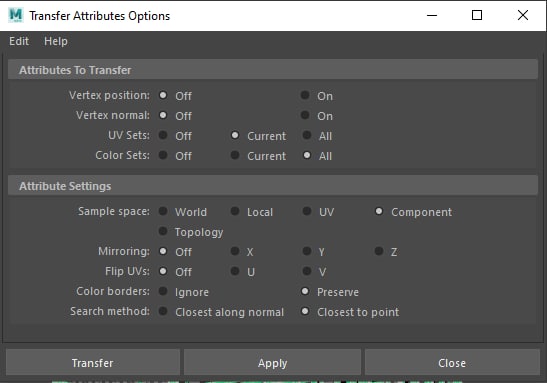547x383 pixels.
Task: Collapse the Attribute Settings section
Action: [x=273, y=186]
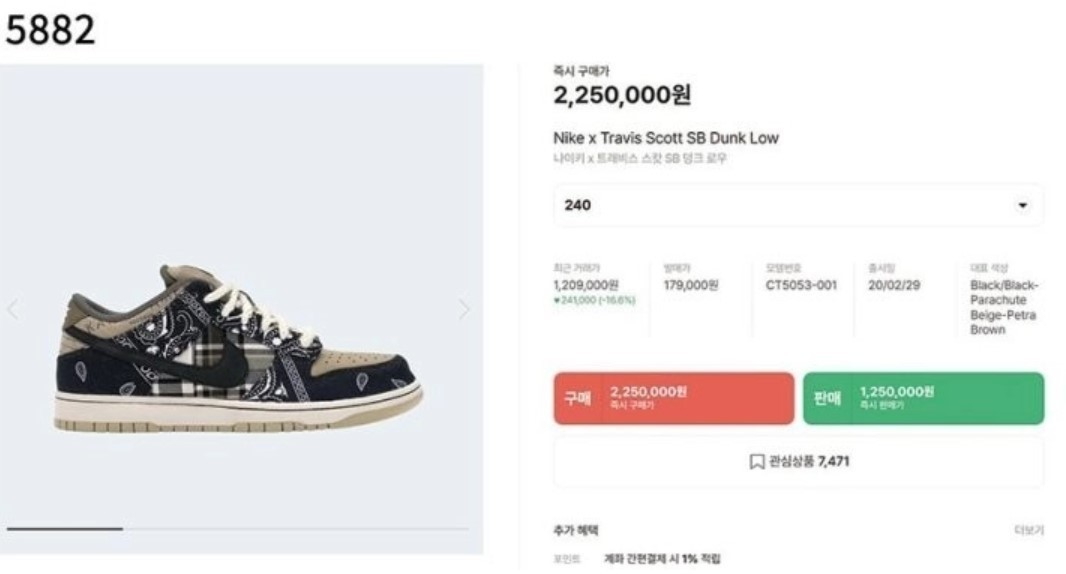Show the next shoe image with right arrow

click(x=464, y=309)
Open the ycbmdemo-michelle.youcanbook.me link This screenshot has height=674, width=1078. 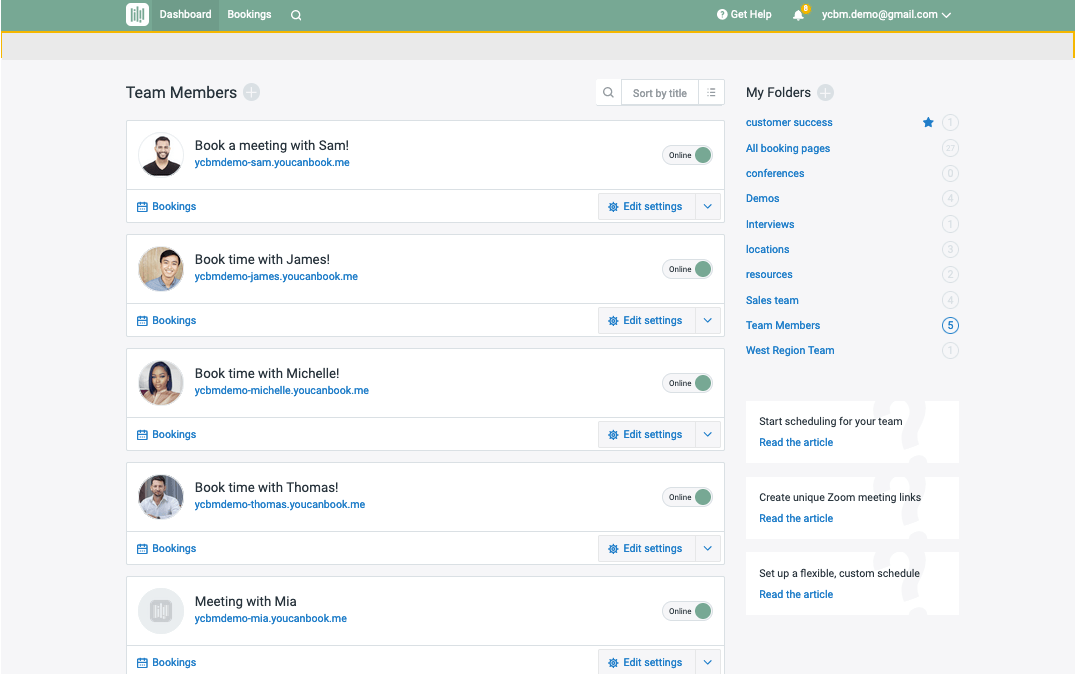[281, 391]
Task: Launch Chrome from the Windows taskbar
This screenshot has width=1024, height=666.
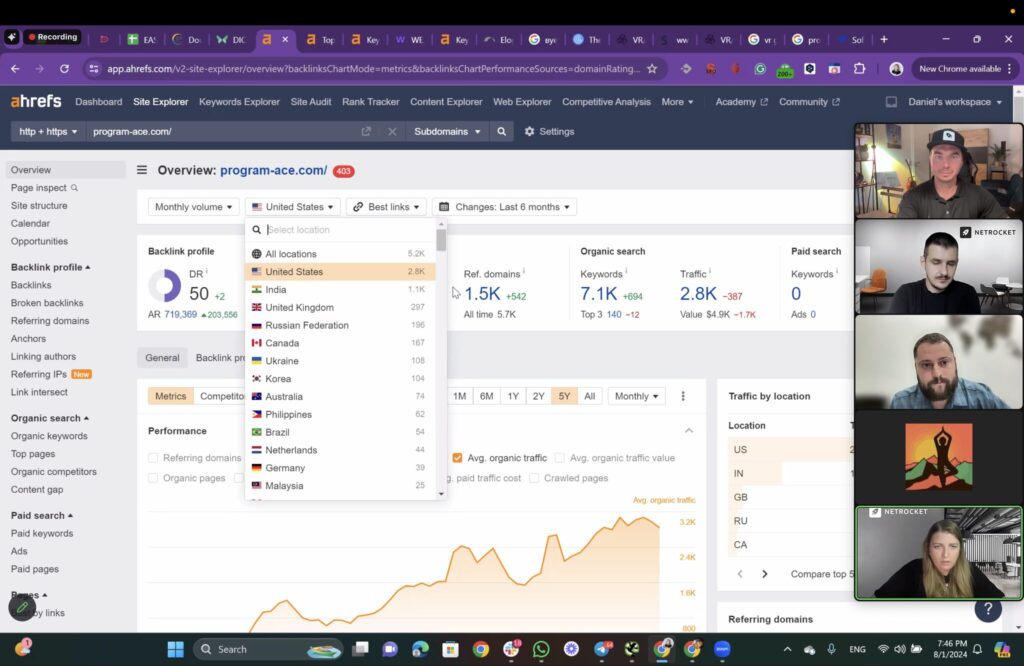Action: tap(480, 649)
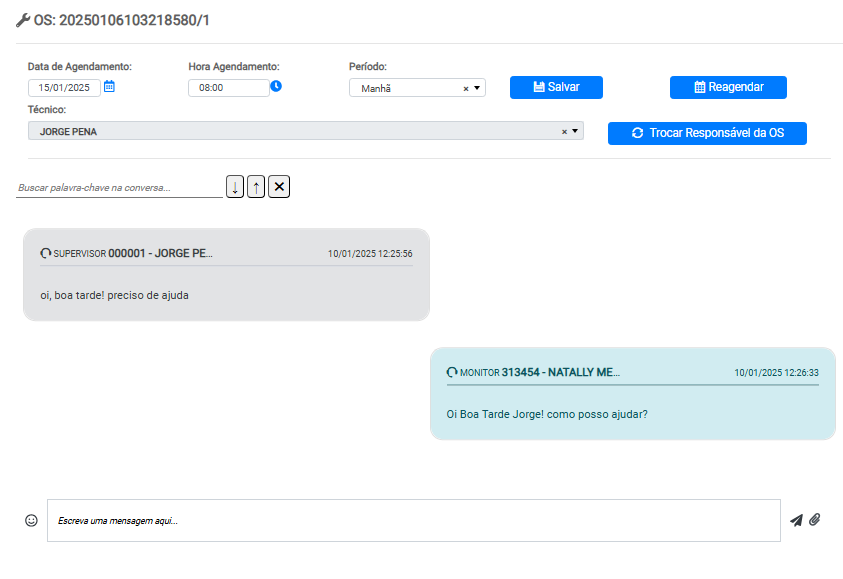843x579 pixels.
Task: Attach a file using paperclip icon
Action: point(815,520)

## Exercise instructions
What you set down should be exactly the lines from the line containing "Task: Launch Chrome from the Windows taskbar" to the last line of the entries above, both included, with no pictures.

## Expected answer
Task: Launch Chrome from the Windows taskbar
This screenshot has width=1024, height=666.
Action: tap(480, 649)
843x579 pixels.
Task: Attach a file using paperclip icon
Action: point(815,520)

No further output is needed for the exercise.